— What you are asked to do —
List as numbered items the lines from the one containing "Open the Memo" through the last of the rows below, and leave out blank lines.

— Data shown —
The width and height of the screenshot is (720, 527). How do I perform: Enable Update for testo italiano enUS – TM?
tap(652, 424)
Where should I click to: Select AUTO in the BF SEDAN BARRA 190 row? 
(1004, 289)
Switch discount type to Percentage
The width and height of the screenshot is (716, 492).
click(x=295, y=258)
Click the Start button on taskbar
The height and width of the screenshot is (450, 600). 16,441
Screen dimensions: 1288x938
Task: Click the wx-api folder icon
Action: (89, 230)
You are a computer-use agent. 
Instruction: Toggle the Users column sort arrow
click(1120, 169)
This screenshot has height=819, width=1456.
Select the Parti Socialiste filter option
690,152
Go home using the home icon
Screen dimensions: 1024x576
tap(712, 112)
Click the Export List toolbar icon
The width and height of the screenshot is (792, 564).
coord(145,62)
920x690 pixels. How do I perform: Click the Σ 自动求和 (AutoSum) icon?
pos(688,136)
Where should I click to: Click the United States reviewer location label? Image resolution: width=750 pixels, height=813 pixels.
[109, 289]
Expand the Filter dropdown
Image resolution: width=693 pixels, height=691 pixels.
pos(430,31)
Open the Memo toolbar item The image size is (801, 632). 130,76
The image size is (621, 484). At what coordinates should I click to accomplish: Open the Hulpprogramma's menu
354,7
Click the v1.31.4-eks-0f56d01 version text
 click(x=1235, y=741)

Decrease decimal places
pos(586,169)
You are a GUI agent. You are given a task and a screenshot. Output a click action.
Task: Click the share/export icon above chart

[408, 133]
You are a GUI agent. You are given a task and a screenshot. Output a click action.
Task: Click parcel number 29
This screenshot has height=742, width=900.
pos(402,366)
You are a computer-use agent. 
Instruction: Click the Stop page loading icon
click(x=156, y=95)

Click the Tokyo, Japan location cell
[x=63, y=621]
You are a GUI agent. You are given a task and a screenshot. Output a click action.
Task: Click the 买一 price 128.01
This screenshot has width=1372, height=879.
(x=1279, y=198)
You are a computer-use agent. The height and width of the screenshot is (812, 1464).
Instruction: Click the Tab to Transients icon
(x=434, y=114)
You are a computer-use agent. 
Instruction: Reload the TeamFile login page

— Exercise answer —
1. Open the Memo toolbar item The image size is (801, 632). 130,76
2. The image size is (621, 484). At what coordinates should I click to accomplish: Open the Hulpprogramma's menu
3. 354,7
4. Click the v1.31.4-eks-0f56d01 version text
5.  click(x=1235, y=741)
6. Decrease decimal places
7. pos(586,169)
8. You are a GUI agent. You are given a task and a screenshot. Output a click action.
9. Task: Click the share/export icon above chart
10. [408, 133]
11. You are a GUI agent. You are given a task and a screenshot. Output a click action.
12. Task: Click parcel number 29
13. This screenshot has height=742, width=900.
14. pos(402,366)
15. You are a computer-use agent. 
16. Instruction: Click the Stop page loading icon
17. click(x=156, y=95)
18. Click the Tokyo, Japan location cell
19. [x=63, y=621]
20. You are a GUI agent. You are given a task and a screenshot. Output a click action.
21. Task: Click the 买一 price 128.01
22. This screenshot has width=1372, height=879.
23. (x=1279, y=198)
24. You are a computer-use agent. The height and width of the screenshot is (812, 1464).
25. Instruction: Click the Tab to Transients icon
26. (x=434, y=114)
27. You are a computer-use agent. 
28. Instruction: Reload the TeamFile login page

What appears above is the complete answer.